Rest Easy Good Soldier, The War is Over

I have a weekly phone date with my friend Lynn.  Every Monday and Tuesday morning we speak for a juicy 15 minutes while she is driving.  We talk about art, relationships and about how much we miss one another.

Today we talked about the good soldier.

She explained that in Japan, when a man returns from war he must “honor the good soldier and put him to rest,” so that he may properly re-enter civilian culture.

My response was immediate.  Reflexive.  “I need to put to rest my good soldier: The Good Wife.”

I often think of my divorce as a big whack upside the head from the universe.  My Hindu goddess, Mother Durga, shaking me with all of her many arms saying, “He didn’t make you the doctor’s wife.  You made yourself that.  You have squandered your gifts!

“I’m going to shake you to your core.  Rip out all that is familiar to you so that you may return to yourself.

“It won’t feel like love.  But trust me, it is.”

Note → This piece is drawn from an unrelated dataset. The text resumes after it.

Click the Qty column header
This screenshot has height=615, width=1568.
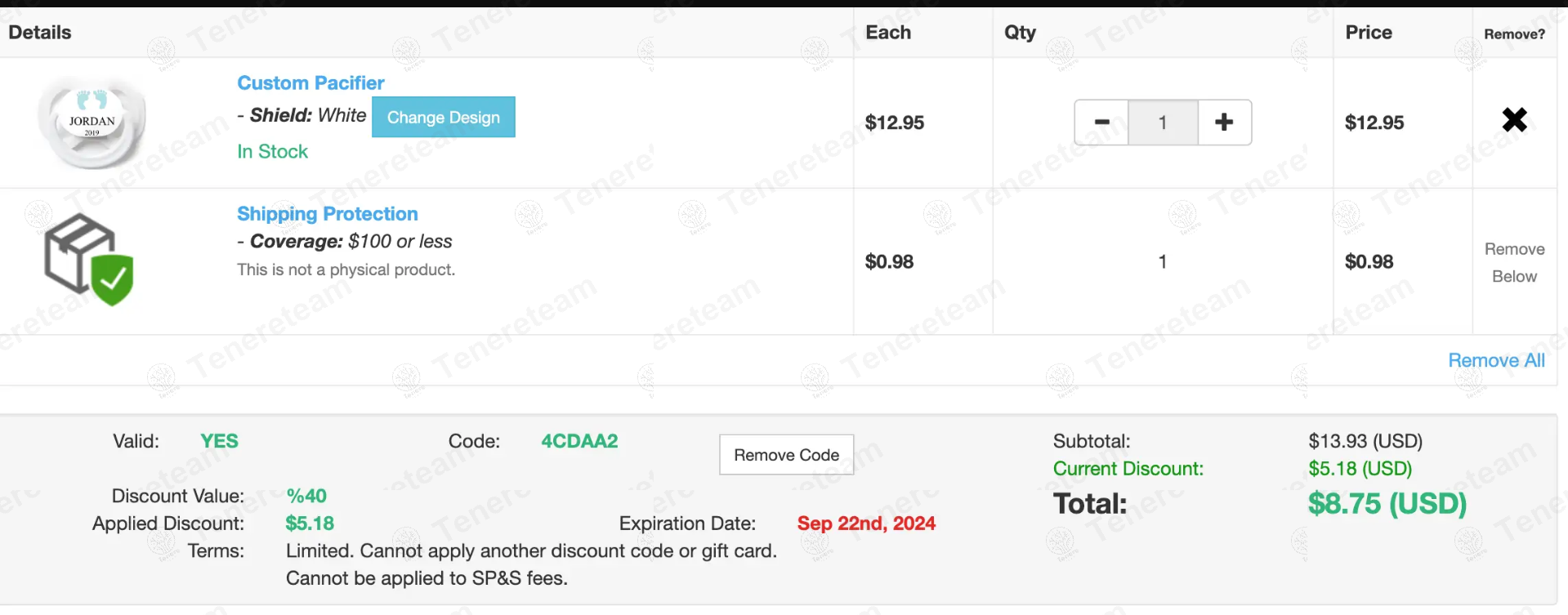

The role of good soldier, good wife, served me well.  It kept me from myself.  From my life.  It freed me of any responsibility for creating my own happiness.  It meant I didn’t have to take risks.  And I could blame him for what I wasn’t doing. 

Not having a baby – because he didn’t want one.  (Mind you I wasn’t certain I did either.)  Not going to Rabbinical school.  Because it meant living apart.  Or leaving the six-figure dream job he had just accepted to incur a second six-figure education debt. 

I asked him to get behind my half-baked dreams – ones I couldn’t quite commit to myself.  And when he wouldn’t, I blamed him for reneging on the promise that “my turn” was next.  Perhaps, without even knowing it, I was building my case for leaving all along.  Creating a laundry list of impossible reasons why we couldn’t be together. 

And yet, I didn’t want that responsibility either.

Before I left Seattle, he asked me, “When would you have said, ‘enough?’ “


I thought it was because there was still work to be done.  Maybe I was just afraid of the fall out and ending our marriage.  And of having to own it.

By asking for divorce he told me the war was over.  He asked me to put down my weapons.  And he dropped the rope.  I did too.  Lest I be standing, somewhat confused, with a flaccid piece of braided twine in my hands.  But first, I went reeling.  I was holding on to my end so tightly, when he let go I toppled.

Nearly a year later, I’m upright again.  Dusted off, mostly.  And yet, I notice so much of my story, of my daily speech, is still tethered to that identity – the good soldier, the good wife.  I’ve just put an “ex” in front of it.

If I put my good soldier to rest, who will replace her?

Perhaps I don’t need to worry so much about the “who.”  But instead pay attention to my marching orders – whispers from the universe that point my compass and make my heart feel expansive and glowy.  They say, “Yes. Dance.”  “Yes. Write.”  “Yes.  Travel.”   And “Don’t worry so much about the boys…..”

Sometimes the words come from deep inside of me.  Sometimes I hear them in the voices of friends.  Like at High Holy Day services.  I asked God what I was meant to do.  Within moments a friend of the Rabbi’s sidled up to me, leaned in and said, “I loved your blogs about Africa.”  I thanked him and told him I used to write professionally.  He responded, “It shows.”  And was gone.

Hearing the story, my friend Tom said, “Your Higher Power responds quickly.”  Indeed. 

And now I’ve got no one to blame if I don’t follow those directives – the gentle prods of God and of my own heart.